Structure	Shear Strain ($\mathit{\gamma }$)	TP
Isolated structure	1.88	1.52
Hybrid isolation structure	2.30	1.79

. The results indicate that hybrid base-isolated structures exhibit consistently higher CMR values compared with conventional base-isolated structures, reflecting a significant enhancement in their collapse resistance. Furthermore, the viscous dampers demonstrate effective energy dissipation under BDBE, contributing to improved structural performance.

Additionally, the CMR values based on the TP value as the damage metric are consistently lower than those based on shear strain, indicating a more conservative assessment of collapse resistance when using the TP value. This finding is consistent with the increased sensitivity of the TP value in capturing tensile-related damage, as previously discussed.

5. Conclusions

This study established a finite element model for the base-isolated structure of a nuclear power plant’s diesel building and validated the modeling methodology’s effectiveness through shake table test results. To address the overturning issue observed in the tests, a hybrid base-isolation scheme was proposed, and a corresponding finite element model was developed.

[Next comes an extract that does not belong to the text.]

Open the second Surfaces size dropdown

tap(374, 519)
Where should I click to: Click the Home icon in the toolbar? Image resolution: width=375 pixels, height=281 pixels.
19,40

IDA was employed to conduct seismic fragility analyses on both the base-isolated and hybrid base-isolated structural models. The following conclusions were drawn:

• The IDA curves using shear strain ($\gamma$) as the damage measure exhibit a reduction in slope near the seismic intensity corresponding to isolator yielding. In contrast, IDA curves using the TP value as the damage metric show an inflection point near the seismic intensity corresponding to isolator tension and reduced vertical stiffness. Under identical earthquake records, the slope of the IDA curves for hybrid base-isolated structures is steeper than that for conventional base-isolated structures, indicating that the isolators are less prone to damage. Additionally, at the same seismic intensity, the damage measure values for hybrid base-isolated structures are smaller, reducing the likelihood of overturning under seismic loads and improving overall seismic performance.
• Under the same limit state, the fragility curves for hybrid base-isolated structures are flatter compared with those for conventional base-isolated structures. This indicates that hybrid base-isolated structures have a lower probability of failure at a given limit state, demonstrating superior anti-overturning performance.
• Based on a statistical analysis of fragility curve data, hybrid base-isolated structures exhibit lower fragility and greater collapse resistance reserves compared with conventional base-isolated structures. This is reflected in both the fragility matrices and the CMR.
• Using the TP value as the damage metric for seismic fragility assessment yields more conservative results. Therefore, in structural design, particular attention should be paid to enhancing the tensile capacity of isolators to mitigate potential damage.
• The fragility assessment based on shear strain ($\gamma$) provides valuable references for determining collision trench limits in seismic isolation systems for nuclear power plant diesel buildings.
• The collaborative design of isolation for non-structural components will be regarded as the next research direction in the future. By using dynamic characteristics such as floor response spectra obtained from the shaking table test, the dynamic coupling effect between the isolation layer and non-structural components such as building equipment (diesel generators) and pipelines will be optimized to avoid chain failure caused by local damage. Moreover, uncertainty analysis and seismic fragility assessment will be conducted for the failure modes of non-structural components.